Une infirmière affolée fait irruption dans la salle de débriefing du service de réanimation de l’hôpital :
— Docteur ! Shana Mynk se réveille ! S’il vous plaît, venez à son chevet. Je ne sais pas quoi faire ! Elle murmure le prénom de son mari. Elle le réclame !
— Du calme ! La situation est complexe, je dois faire venir un collègue psy pour m’assister.
— Oui, mais moi, en attendant, je ne sais pas quoi lui dire. Je n’ose pas y retourner. Cette histoire me bouleverse !
— Soyez douce et tâchez de la calmer. Reprenez-vous !
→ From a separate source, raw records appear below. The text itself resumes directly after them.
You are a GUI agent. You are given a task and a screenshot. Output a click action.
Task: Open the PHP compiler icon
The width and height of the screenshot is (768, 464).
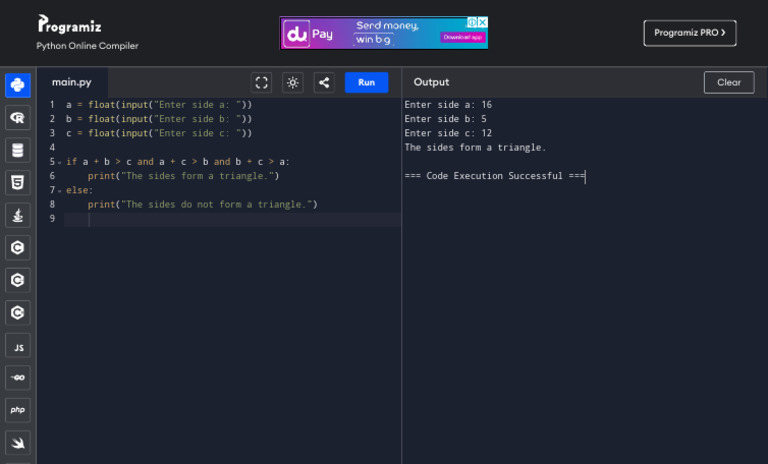pyautogui.click(x=18, y=410)
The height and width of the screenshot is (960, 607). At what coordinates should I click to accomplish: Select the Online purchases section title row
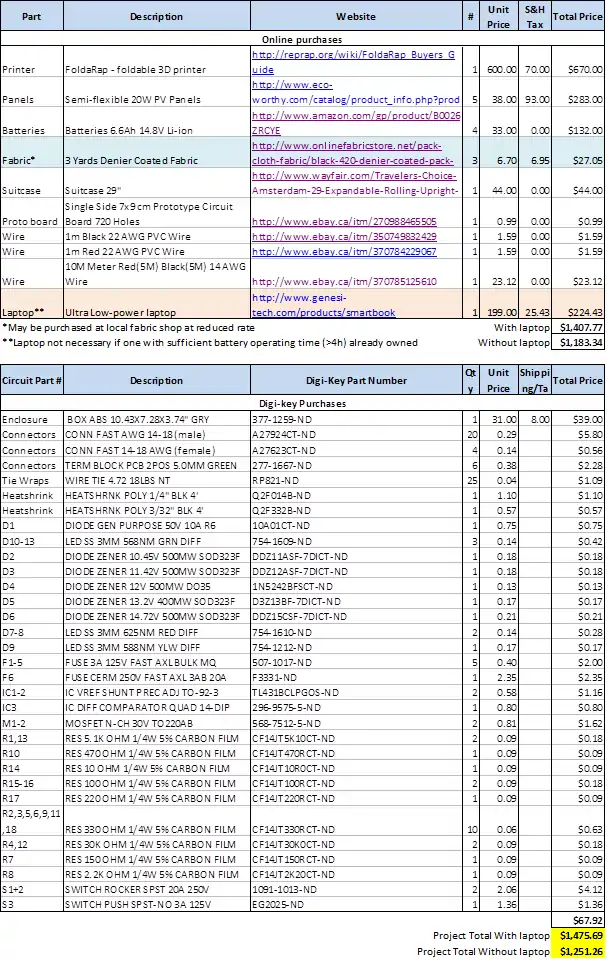303,38
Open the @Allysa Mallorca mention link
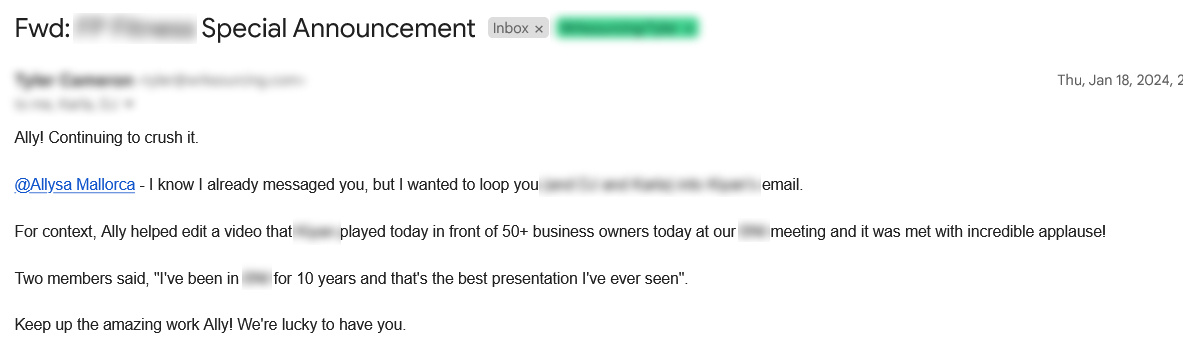1183x360 pixels. click(x=75, y=185)
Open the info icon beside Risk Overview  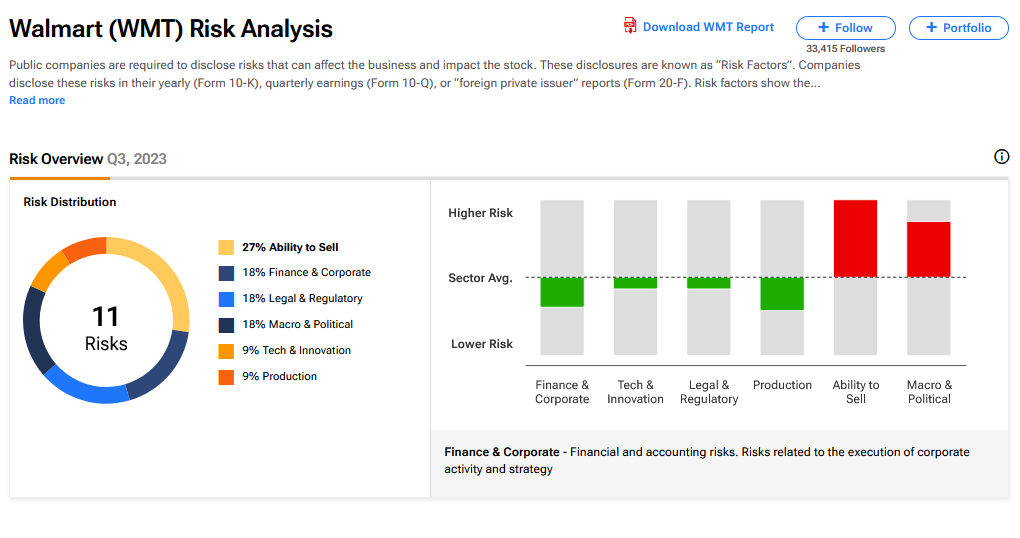point(1001,157)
— Oh la pauvre femme, comme je la plains ! Je n’aimerais pas être à sa place… ni à la vôtre d’ailleurs.
— Pardon ?
— Vous savez bien ! D’abord, elle sort du coma par miracle, suite à son suicide raté. Bientôt elle va apprendre que son mari a parfaitement réussi le sien, cette nuit même.
— Quel rapport avec moi ?
— Je vous rappelle que j’étais à vos côtés hier après-midi pour accueillir Monsieur Mynk, avant de les laisser seuls. Vous lui avez fait comprendre que sa compagne n’avait aucune chance de se réveiller.
— Taisez-vous !
— Et vous n’avez même pas évoqué la grossesse de son épouse.
— Sortez !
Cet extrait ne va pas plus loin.